Certains auteurs affirment qu’il est impossible, d’un point de vue logistique, que tous les évènements ayant eu lieu après le dernier souper de Yeshua et Sa crucifixion puissent s’être déroulés entre jeudi soir et vendredi matin à 9 :00 (dans un intervalle de 6 à 9 heures). Alors pour résoudre cette incohérence, ils avancent l’argument de l’existence de deux calendriers à l’époque du Second Temple ; c’est la position du professeur Colin J. Humphreys de l’université de Cambridge (The Mystery of the Last Supper: Reconstructing the Final Days of Jesus, Cambridge University Press; 2011). Selon lui, les auteurs respectifs des trois évangiles synoptiques auraient utilisé un calendrier juif plus ancien distinct du calendrier lunaire en vigueur à l’époque du Second Temple. Humphreys postule que Yeshua aurait décidé de la date de son repas pascal en fonction de l’ancien calendrier tandis que l’évangéliste Jean aurait plutôt tenu compte du calendrier officiel, lorsqu’il indique que le dernier souper s’est tenu avant le repas de Pessah. C’est ainsi qu’il parvient à la conclusion que le repas ultime de Yeshua aurait eu lieu le 13 Nisan, soit le Mercredi 1er Avril de l’an 33 selon le calendrier julien.

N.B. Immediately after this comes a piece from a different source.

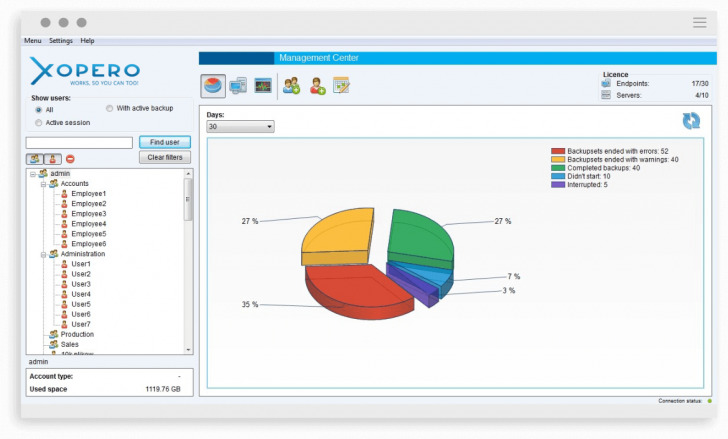Click the add user group icon
Screen dimensions: 728x439
point(292,86)
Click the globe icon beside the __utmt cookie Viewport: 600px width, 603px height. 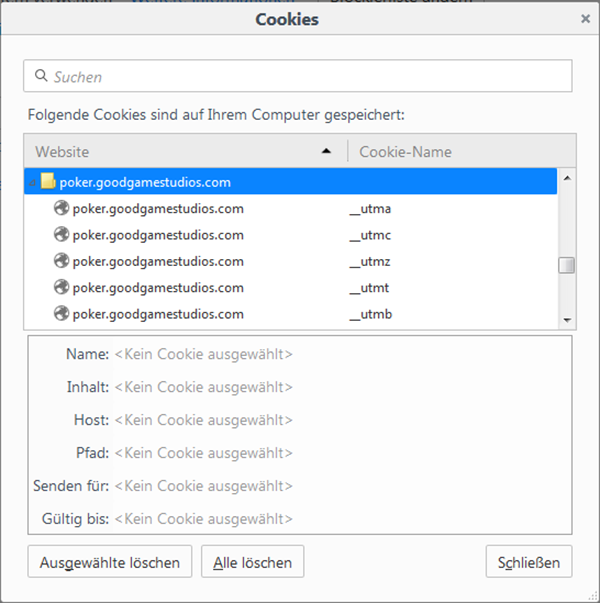click(x=62, y=287)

Cet argument de l’usage de deux calendriers découle de la découverte des Manuscrits de la mer Morte, qui montrent que les esséniens utilisaient un calendrier différent de celui en vigueur. Toutefois, cette information est-elle suffisante pour conclure qu’il en était de même pour Yeshua et qu’IL a célébré Pessa’h en accord avec les pratiques des esséniens ?

Pour des raisons historiques: le Seder aurait été formalisé après l’an 70

Yeshua n’aurait pas pris part à un Seder, du moins dans sa forme contemporaine, puisque la structure complète du Seder n’a été parachevée que dans les années qui ont suivi la destruction du Temple.

Il est vrai que le judaïsme rabbinique, dont les auteurs ont établi le déroulement du Seder, n’est à proprement dit apparu qu’après l’an 70. Toutefois, il y a des preuves dans les sources rabbiniques qui suggèrent que certains éléments du Seder (les coupes de vin, le fait de chanter certains psaumes) avaient déjà été adoptés par le peuple avant l’an 70 et déjà à l’époque de Yeshua, comme l’attestent les Évangiles.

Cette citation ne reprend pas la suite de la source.